By an emulsification and solvent evaporation approach, Masood et al. prepared randomly distributed PHBHV nanoparticles containing different 3HV fractions of 200–300 nm size and coated them with PVA. Here, Gram‐positive Bacillus cereus was used as production strain because this organism generates endotoxin‐free PHBHV biopolyesters. Importantly, these nanoparticles contained the antineoplastic drug Ellipticine, which is used in cancer therapy. The high biocompatibility of PHBHV nanoparticles not loaded with Ellipticine was demonstrated by in vitro cytotoxicity tests; here, the “placebo” nanoparticles did not affect survival of cancer cells, while Ellipticine‐loaded PHBHV nanoparticles considerably inhibited their growth. Remarkably, growth inhibition was even more pronounced than when using the free (not encapsulated) drug; the authors proposed that supplying Ellipticine embedded in nanoparticles increases its bioavailability, which in turn enhances the drug's cytotoxic effect [59].
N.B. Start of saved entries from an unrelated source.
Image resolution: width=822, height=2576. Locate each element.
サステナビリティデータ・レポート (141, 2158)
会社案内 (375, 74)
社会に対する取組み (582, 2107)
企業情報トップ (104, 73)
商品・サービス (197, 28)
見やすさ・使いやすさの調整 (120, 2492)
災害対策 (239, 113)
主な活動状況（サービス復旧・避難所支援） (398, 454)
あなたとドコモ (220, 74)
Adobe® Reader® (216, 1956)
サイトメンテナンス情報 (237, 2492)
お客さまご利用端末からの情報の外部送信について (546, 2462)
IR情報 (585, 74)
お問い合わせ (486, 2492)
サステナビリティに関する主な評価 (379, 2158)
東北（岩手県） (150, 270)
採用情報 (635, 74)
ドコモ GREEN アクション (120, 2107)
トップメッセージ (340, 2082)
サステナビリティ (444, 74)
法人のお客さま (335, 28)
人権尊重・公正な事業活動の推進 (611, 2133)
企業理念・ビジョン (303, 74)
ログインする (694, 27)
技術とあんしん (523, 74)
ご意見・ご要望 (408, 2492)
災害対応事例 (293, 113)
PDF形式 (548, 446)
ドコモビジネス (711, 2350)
As another example for use of PHA in drug delivery, Rhodamine‐B‐loaded nanoparticles of random distributed PHBHHx copolyesters of a mean size of about 150 nm were prepared by Wu et al. These nanoparticles were coated with subcytotoxic concentrations of poly(ethylene imine) to assist attachment to and uptake by different cell types. Cell response to this nanoparticle system was studied in vitro and ex vivo. It was shown that the nanoparticles were transported along endolysosomal cell compartments, the endoplasmic reticulum, and the Golgi complex, without negatively affecting cell morphology or respiration [60].